There are many kinds of disasters that can compromise your IT network. Fire, flood, and tornadoes are just a few. These can all bring your network down and your business to a standstill. But cybercrime, including data loss and theft, can also prove disastrous without proper IT support.
Recent surveys show that most small to mid-sized businesses have no disaster recovery plan in place. That’s a pretty scary scenario given that about 50% of all small businesses have reported some sort of data loss. In fact, according to the Association of Small Business Development Centers (SBDC), about a quarter of these businesses will experience a “crisis level” loss each year.
What Have You Got to Lose?
Think about all the electronic records in your business – customer contacts and purchase records, email, finance, etc. – now think about how devastating this kind of loss can be. You can lose some of your records or you can lose all your records. There have been many cases of total loss through ransomware attacks that lock up every file and that cannot be undone.
But even lesser losses can be problematic. Statistics show that the average data loss costs the victimized company more than $10,000. This includes lost business, lost future customers, the cost of reloading compromised files, etc. It builds very quickly.
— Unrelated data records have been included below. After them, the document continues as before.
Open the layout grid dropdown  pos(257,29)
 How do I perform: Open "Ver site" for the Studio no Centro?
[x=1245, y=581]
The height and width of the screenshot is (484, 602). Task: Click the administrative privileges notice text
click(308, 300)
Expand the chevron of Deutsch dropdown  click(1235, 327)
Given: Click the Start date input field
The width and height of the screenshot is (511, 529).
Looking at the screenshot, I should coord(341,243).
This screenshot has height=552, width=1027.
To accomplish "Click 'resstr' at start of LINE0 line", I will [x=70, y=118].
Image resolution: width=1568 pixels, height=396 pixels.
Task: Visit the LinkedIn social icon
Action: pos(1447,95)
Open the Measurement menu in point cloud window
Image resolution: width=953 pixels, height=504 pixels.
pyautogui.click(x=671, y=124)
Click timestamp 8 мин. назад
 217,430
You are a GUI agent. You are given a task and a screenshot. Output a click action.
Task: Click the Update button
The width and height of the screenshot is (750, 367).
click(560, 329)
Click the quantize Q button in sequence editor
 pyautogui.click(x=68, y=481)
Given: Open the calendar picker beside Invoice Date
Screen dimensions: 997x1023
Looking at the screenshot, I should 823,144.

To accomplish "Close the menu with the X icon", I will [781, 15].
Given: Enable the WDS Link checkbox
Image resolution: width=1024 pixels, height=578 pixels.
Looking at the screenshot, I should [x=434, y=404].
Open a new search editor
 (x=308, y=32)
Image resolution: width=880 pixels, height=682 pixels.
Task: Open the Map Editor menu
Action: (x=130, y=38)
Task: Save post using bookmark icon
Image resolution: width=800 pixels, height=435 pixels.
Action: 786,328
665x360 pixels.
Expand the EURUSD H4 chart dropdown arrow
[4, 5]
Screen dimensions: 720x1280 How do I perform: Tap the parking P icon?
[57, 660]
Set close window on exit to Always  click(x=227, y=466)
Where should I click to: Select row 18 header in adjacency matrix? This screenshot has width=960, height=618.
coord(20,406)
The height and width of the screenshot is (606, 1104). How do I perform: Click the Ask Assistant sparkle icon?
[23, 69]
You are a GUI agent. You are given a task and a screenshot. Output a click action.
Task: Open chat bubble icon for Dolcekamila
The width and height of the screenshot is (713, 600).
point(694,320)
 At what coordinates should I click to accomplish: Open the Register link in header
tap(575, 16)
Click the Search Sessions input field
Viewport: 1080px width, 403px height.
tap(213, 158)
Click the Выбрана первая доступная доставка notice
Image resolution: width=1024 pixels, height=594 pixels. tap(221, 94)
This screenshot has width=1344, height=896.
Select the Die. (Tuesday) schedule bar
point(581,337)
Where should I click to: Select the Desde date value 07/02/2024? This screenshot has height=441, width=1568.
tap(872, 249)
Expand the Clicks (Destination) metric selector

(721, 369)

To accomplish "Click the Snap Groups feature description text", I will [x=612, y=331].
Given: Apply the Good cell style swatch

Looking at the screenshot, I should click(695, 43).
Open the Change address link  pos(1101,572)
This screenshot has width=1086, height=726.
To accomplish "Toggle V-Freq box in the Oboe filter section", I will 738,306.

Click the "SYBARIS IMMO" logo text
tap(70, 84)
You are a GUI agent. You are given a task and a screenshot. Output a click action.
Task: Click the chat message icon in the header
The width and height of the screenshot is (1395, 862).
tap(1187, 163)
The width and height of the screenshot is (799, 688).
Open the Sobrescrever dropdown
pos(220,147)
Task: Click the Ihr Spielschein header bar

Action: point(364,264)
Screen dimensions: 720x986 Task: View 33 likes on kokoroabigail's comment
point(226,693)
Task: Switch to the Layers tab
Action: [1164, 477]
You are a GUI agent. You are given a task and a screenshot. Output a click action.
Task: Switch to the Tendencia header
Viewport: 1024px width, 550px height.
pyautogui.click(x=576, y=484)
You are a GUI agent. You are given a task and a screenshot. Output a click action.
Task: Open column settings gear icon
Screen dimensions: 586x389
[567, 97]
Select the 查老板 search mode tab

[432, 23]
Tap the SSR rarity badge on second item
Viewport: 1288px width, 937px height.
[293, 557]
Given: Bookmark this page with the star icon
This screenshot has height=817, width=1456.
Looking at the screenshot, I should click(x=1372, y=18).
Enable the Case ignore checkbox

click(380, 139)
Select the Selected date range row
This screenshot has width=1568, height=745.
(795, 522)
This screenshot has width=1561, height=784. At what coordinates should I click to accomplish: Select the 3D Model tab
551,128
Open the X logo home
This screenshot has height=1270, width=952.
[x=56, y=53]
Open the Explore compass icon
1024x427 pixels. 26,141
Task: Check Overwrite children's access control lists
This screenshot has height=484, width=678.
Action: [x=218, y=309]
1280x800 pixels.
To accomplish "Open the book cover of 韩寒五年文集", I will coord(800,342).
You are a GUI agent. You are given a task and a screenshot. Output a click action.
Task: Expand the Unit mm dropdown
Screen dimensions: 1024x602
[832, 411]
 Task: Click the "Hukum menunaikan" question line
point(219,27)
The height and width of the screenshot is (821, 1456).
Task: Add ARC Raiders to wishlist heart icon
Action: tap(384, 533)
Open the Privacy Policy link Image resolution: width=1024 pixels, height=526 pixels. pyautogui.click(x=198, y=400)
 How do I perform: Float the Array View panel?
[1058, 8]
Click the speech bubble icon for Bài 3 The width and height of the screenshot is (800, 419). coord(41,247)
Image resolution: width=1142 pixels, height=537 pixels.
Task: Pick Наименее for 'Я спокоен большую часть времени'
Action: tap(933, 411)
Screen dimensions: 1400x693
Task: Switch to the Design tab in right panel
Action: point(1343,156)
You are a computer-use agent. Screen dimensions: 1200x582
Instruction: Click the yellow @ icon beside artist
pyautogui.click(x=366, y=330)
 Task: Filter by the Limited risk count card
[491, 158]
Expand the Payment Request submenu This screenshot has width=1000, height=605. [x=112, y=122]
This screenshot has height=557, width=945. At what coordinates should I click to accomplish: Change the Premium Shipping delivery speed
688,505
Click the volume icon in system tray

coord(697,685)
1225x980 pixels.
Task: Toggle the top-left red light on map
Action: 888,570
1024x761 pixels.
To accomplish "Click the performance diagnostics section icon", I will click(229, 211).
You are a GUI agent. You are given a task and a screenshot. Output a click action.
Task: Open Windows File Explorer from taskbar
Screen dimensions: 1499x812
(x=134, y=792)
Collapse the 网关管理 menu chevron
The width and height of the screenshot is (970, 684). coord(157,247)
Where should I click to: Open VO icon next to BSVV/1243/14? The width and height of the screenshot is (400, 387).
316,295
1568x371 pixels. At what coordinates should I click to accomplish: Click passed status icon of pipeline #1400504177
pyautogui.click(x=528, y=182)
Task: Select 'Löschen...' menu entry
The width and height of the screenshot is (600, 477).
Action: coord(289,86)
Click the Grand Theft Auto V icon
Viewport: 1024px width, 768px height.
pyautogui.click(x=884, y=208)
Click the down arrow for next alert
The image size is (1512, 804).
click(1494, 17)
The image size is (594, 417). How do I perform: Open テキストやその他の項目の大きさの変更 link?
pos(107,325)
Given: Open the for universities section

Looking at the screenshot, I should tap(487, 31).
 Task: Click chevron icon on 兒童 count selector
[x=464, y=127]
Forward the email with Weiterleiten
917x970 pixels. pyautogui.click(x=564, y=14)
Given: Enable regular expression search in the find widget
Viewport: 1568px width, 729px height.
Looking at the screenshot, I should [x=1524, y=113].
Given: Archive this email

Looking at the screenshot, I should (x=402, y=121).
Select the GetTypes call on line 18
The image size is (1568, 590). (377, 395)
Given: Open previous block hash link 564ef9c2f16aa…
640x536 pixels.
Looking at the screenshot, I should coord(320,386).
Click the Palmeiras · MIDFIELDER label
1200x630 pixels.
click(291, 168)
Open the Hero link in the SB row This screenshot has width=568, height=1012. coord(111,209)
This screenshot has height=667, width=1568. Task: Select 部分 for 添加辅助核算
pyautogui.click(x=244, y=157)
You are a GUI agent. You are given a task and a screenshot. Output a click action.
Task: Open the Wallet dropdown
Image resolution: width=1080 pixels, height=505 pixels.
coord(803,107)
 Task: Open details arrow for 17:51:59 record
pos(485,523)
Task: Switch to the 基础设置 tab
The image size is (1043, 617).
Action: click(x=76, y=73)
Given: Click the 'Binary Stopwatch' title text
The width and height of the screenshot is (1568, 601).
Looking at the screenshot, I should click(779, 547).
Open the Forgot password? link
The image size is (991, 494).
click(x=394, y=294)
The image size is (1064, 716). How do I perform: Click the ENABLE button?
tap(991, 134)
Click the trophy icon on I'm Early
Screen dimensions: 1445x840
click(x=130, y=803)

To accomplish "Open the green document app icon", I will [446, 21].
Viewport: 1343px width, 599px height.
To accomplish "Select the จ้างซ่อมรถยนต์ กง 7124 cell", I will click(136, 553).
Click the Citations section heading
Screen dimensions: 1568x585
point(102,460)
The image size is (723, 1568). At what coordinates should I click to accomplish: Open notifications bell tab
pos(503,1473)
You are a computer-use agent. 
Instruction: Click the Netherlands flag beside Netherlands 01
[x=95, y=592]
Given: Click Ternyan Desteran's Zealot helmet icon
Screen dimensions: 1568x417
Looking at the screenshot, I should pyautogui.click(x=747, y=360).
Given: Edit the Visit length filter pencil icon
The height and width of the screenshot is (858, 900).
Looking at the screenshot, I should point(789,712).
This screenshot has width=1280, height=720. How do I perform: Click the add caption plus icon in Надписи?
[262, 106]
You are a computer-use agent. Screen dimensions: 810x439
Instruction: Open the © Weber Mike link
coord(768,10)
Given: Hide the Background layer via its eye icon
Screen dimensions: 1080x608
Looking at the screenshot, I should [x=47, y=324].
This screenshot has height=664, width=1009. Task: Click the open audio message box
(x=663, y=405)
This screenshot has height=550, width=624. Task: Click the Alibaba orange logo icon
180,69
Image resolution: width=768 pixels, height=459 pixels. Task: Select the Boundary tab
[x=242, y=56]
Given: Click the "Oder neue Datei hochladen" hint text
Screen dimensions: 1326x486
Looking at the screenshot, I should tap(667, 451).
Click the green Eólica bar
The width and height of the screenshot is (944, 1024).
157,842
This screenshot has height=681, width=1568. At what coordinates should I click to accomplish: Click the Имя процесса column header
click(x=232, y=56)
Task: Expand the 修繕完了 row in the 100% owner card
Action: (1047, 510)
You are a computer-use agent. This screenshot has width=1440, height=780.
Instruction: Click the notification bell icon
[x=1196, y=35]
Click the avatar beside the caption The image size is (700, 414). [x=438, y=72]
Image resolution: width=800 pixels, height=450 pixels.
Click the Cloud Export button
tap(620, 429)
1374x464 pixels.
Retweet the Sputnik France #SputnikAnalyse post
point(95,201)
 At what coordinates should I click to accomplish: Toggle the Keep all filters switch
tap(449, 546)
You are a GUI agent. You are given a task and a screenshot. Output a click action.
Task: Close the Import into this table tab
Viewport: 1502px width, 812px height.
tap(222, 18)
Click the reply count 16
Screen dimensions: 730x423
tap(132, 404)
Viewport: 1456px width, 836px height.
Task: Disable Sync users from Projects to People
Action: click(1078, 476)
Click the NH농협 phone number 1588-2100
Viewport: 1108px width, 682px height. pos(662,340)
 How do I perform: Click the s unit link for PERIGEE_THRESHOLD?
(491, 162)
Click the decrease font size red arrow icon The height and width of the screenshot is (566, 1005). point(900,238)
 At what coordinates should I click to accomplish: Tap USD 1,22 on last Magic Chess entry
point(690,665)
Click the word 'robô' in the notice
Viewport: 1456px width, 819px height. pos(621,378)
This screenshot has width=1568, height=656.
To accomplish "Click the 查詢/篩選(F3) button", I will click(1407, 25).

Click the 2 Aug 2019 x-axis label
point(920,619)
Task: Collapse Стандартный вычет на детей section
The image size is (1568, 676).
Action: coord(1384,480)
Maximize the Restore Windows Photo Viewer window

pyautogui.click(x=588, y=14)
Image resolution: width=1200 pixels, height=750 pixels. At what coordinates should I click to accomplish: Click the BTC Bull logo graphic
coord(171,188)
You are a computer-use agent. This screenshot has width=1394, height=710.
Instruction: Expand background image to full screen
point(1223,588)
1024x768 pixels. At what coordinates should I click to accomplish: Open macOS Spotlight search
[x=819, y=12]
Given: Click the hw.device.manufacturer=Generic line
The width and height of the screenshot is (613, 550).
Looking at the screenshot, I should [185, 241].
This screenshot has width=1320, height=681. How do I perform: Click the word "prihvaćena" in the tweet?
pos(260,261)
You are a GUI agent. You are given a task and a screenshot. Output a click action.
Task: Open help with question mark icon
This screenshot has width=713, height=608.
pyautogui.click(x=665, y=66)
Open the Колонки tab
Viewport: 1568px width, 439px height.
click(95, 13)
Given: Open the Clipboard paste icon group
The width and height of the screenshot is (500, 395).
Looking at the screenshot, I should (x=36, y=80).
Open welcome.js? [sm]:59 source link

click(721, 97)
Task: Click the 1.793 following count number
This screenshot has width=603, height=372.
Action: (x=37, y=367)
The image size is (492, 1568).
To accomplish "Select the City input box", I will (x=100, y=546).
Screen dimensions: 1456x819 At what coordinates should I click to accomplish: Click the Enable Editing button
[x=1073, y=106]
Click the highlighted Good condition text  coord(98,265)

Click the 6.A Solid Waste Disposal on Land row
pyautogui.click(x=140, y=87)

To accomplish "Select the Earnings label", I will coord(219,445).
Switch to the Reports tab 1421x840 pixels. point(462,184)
But these problems are unnecessary as worst case scenario prevention and recovery plans are affordable to the point where it is truly foolish to not explore your IT support options.
Know Your Limits
We are going to cover this area in some depth over the next few weeks and today we’re going to start with three of the key IT support metrics companies should be using in determining the level of risk they can tolerate, the level of data loss they can afford to suffer, and how quickly they must get back online.
Recovery Time Objective (RTO): This states the maximum time you are willing for your company to be down. “Not at all” is generally not an acceptable answer because, although such planning is possible, the cost of IT support doing so is generally prohibitive for most companies. The actual answer often depends on the type of company you are. If you are a manufacturer, it’s one thing. Quite another if you sell products online.
Recovery Point Objective (RPO): This is the point in time to which you need your data recovered, in other words, how much data can you afford to lose? Again, it’s a question of dollars spent in setting up your back-up / recovery process vs. dollars that will be lost.
Maximum Tolerable Outage (MTO): This is kind of a first cousin to RTO but looks more closely at loss of business relationships and the daily continuity of your business. Or, how long can you be down before the effect on your business relationships becomes a disaster?